Entries locating text and items
'''
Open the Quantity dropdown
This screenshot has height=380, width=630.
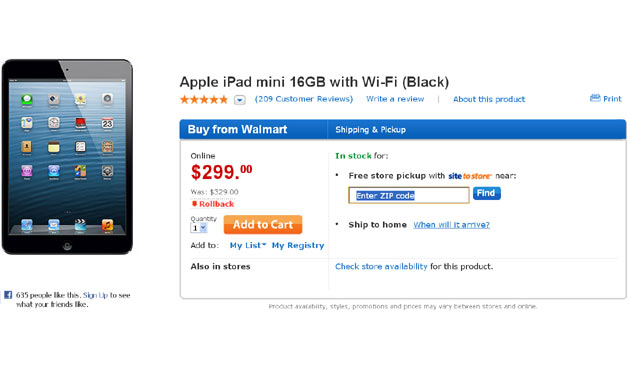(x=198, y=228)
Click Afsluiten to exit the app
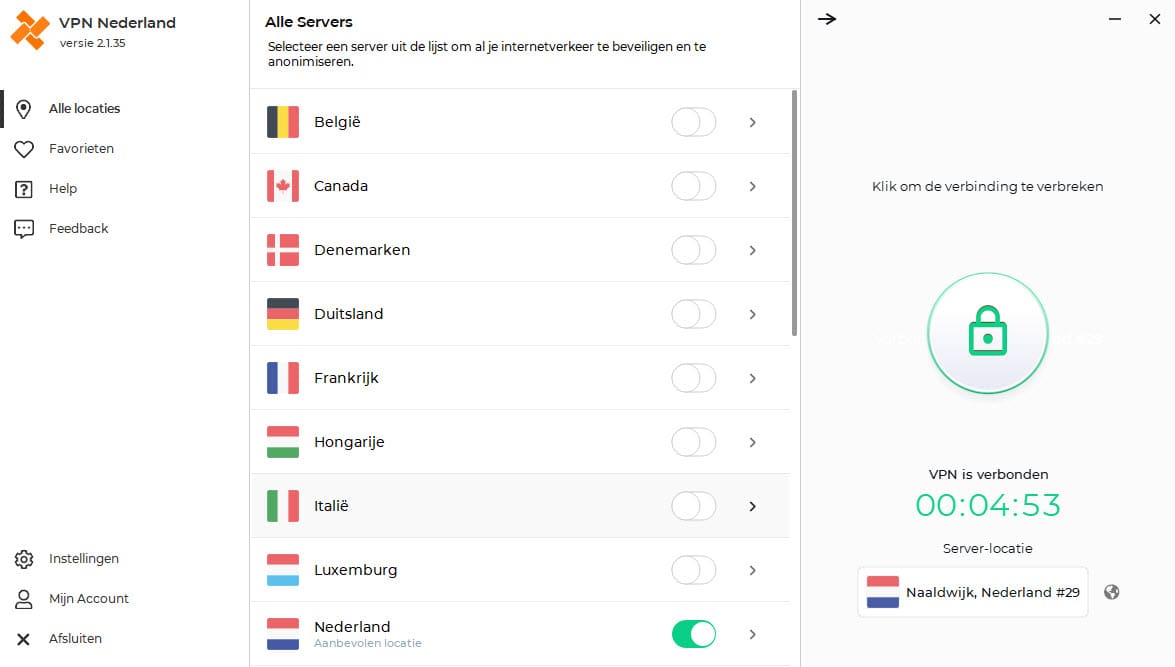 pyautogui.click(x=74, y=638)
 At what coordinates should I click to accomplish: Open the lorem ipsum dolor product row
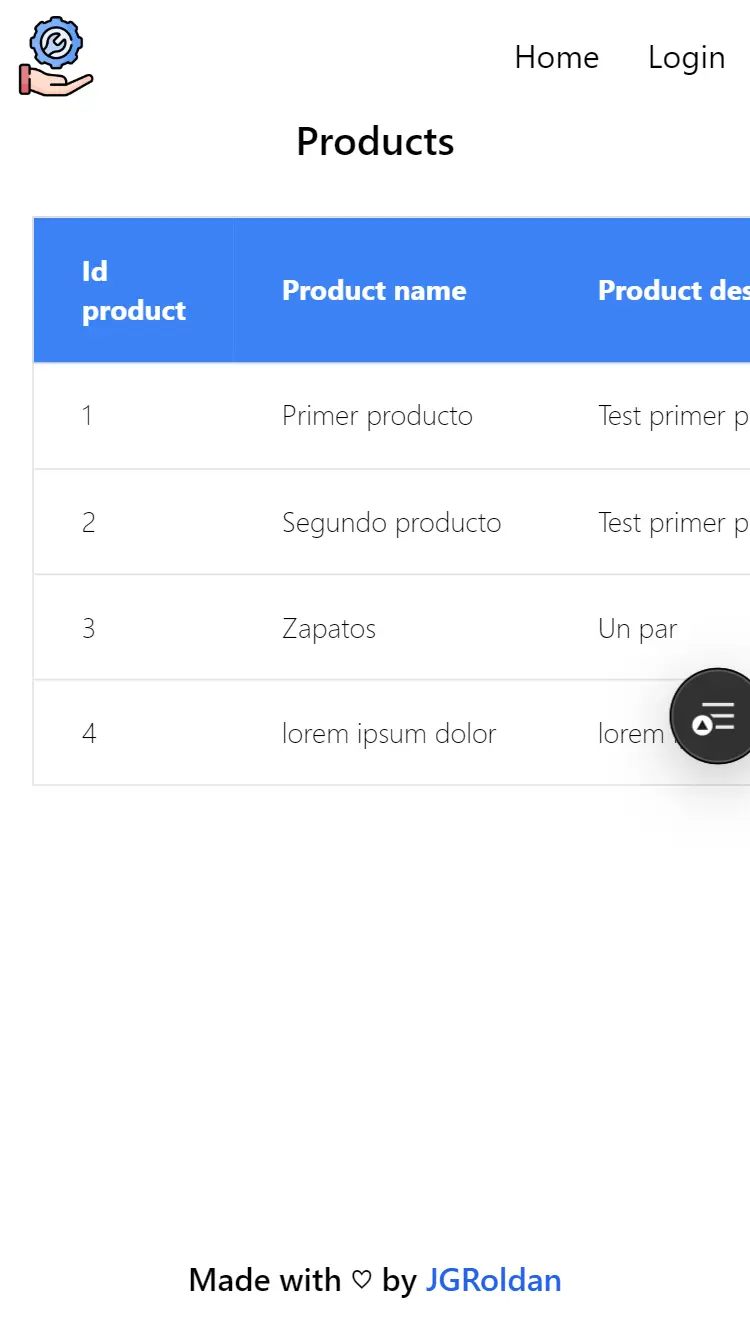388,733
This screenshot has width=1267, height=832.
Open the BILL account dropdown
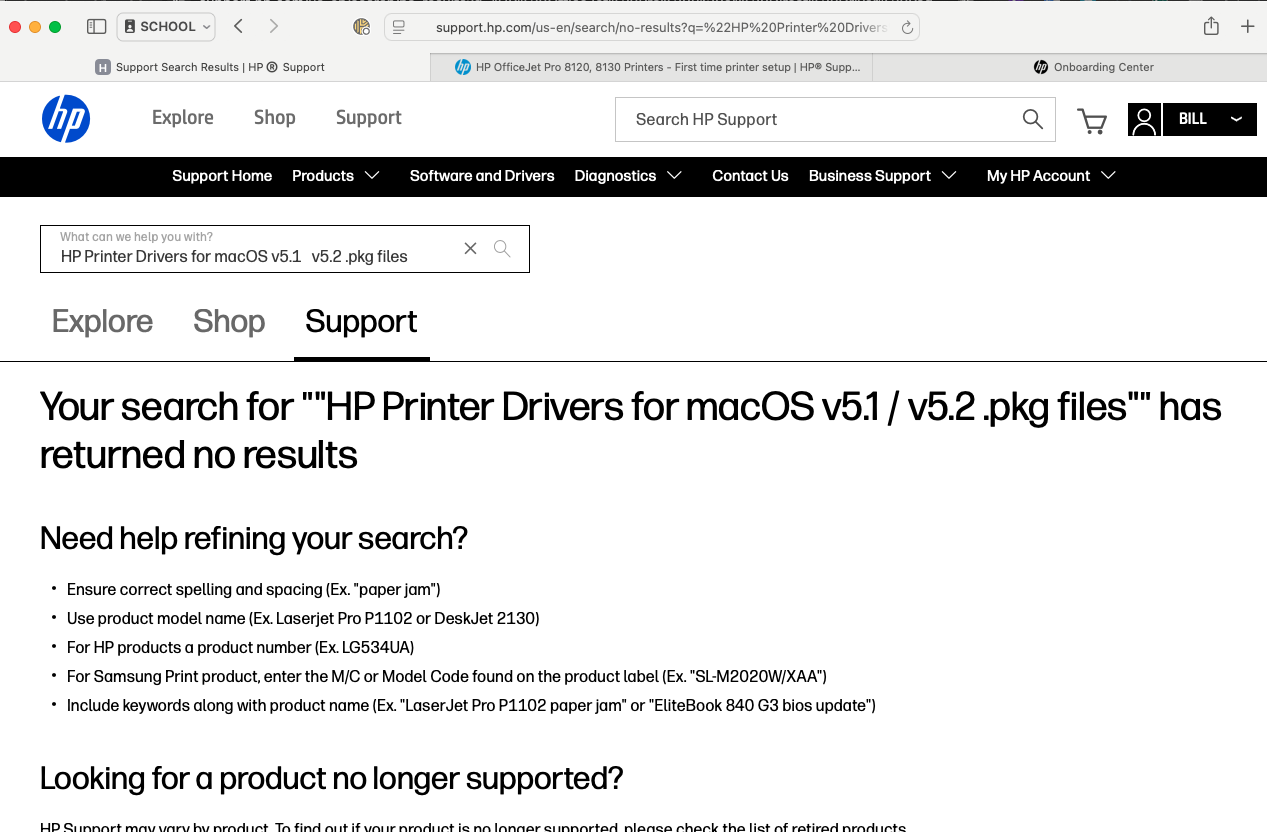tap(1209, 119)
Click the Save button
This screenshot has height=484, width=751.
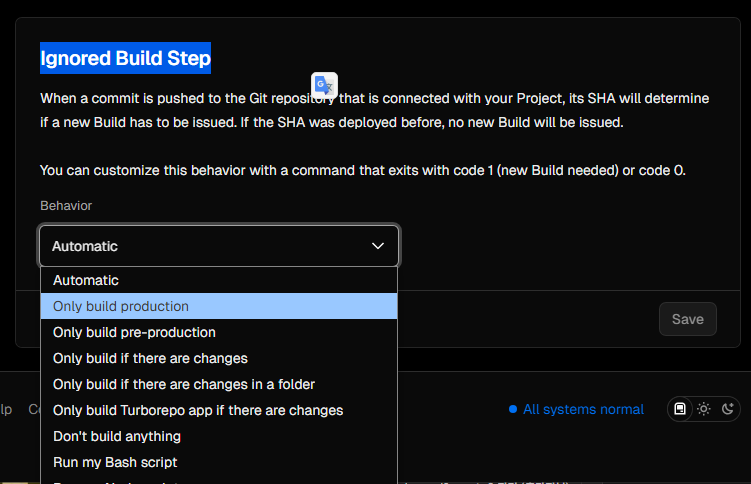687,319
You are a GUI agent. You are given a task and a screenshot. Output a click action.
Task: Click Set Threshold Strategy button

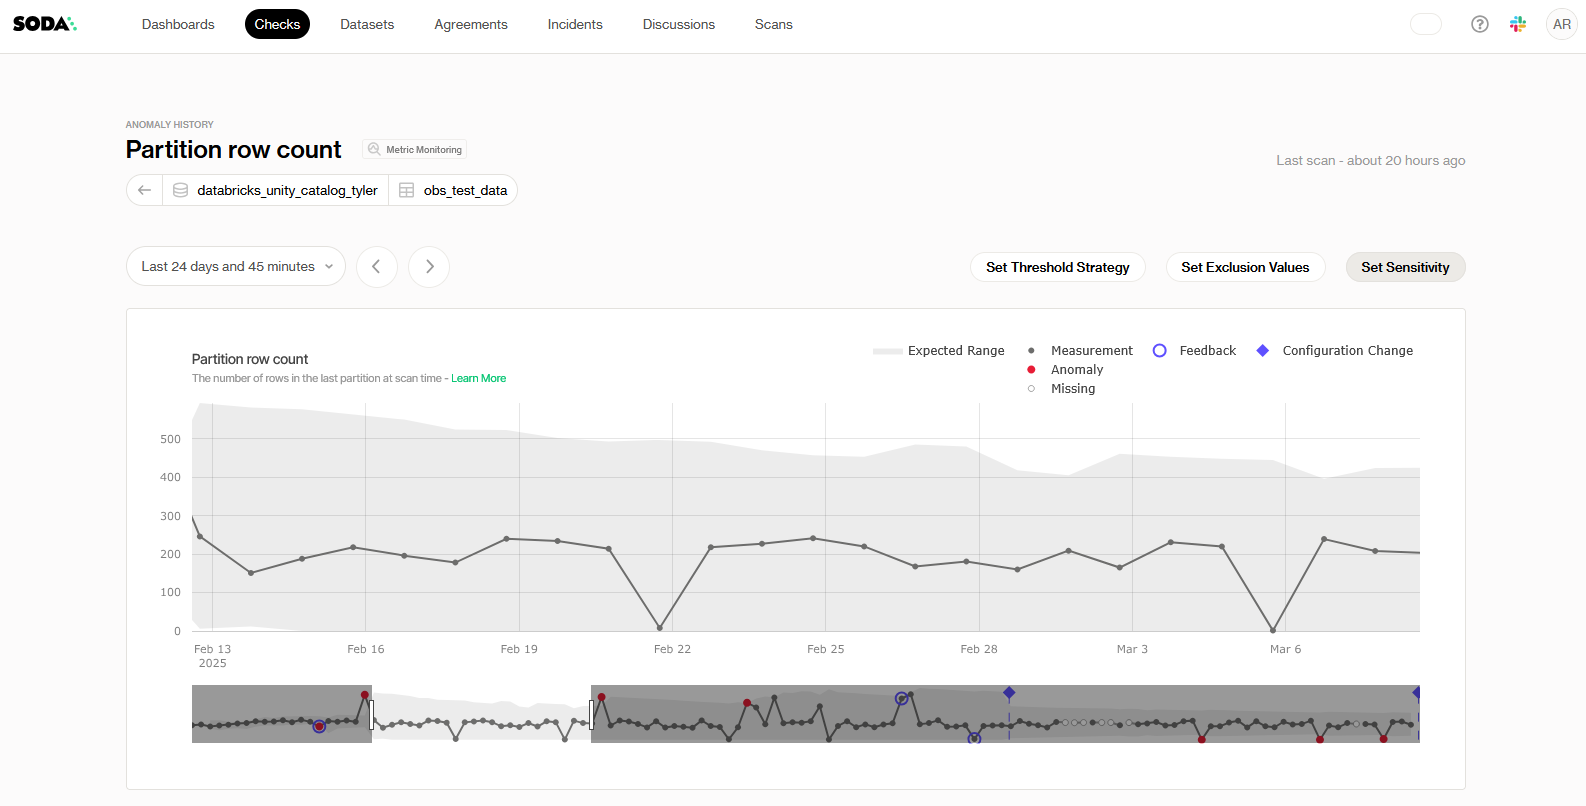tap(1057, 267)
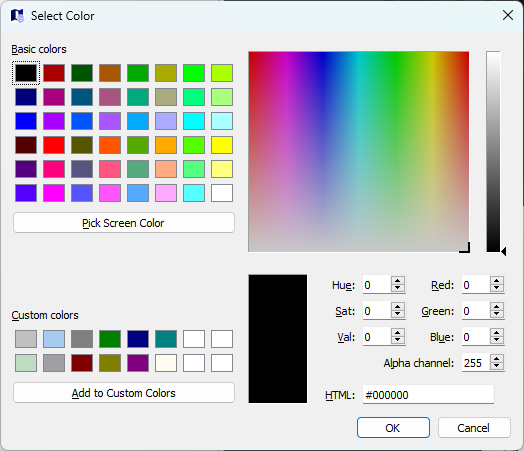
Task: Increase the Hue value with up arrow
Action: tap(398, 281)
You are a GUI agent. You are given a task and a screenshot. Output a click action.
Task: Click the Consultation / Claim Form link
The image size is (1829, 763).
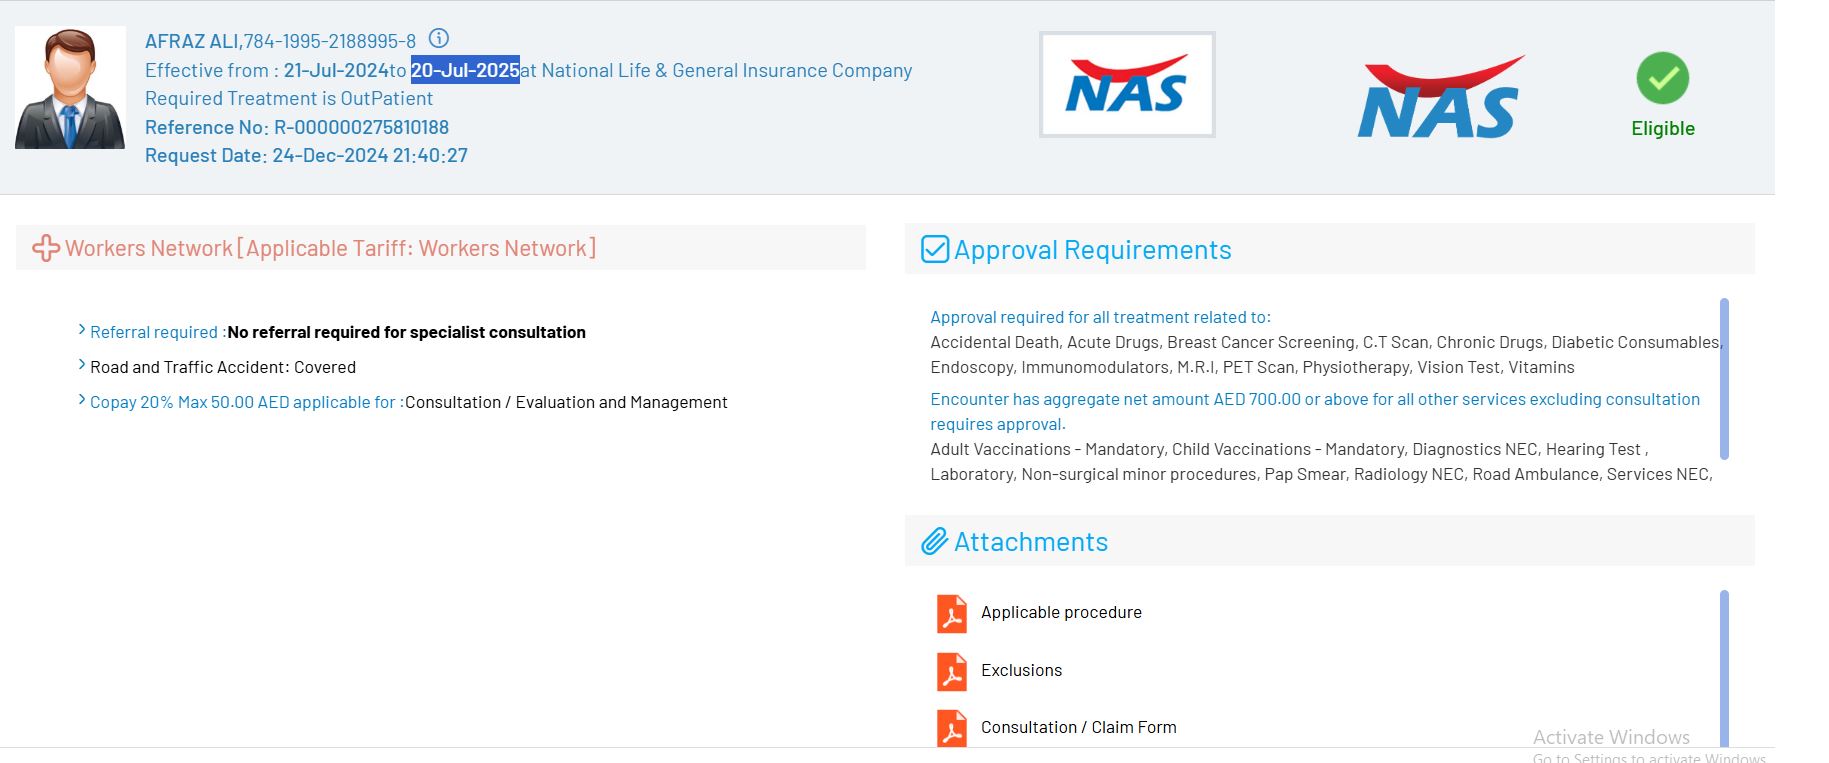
'''
Can you write out every entry above again, substituting "screen capture" for "screenshot" and leaving everything else unchanged? Omit the pictures.

REPLY
Open the Quantity dropdown
This screen capture has height=380, width=630.
(x=198, y=228)
Click Afsluiten to exit the app
 pyautogui.click(x=74, y=638)
 At what coordinates should I click to accomplish: Open the lorem ipsum dolor product row
388,733
This screen capture has width=1267, height=832.
Open the BILL account dropdown
tap(1209, 119)
Click the Save button
This screen capture has height=484, width=751.
687,319
You are a GUI agent. You are given a task and a screen capture. Output a click action.
Task: Click Set Threshold Strategy button

tap(1057, 267)
Task: Increase the Hue value with up arrow
Action: tap(398, 281)
You are a GUI agent. You are given a task and a screen capture. Output a click action.
Task: Click the Consultation / Claim Form link
The image size is (1829, 763).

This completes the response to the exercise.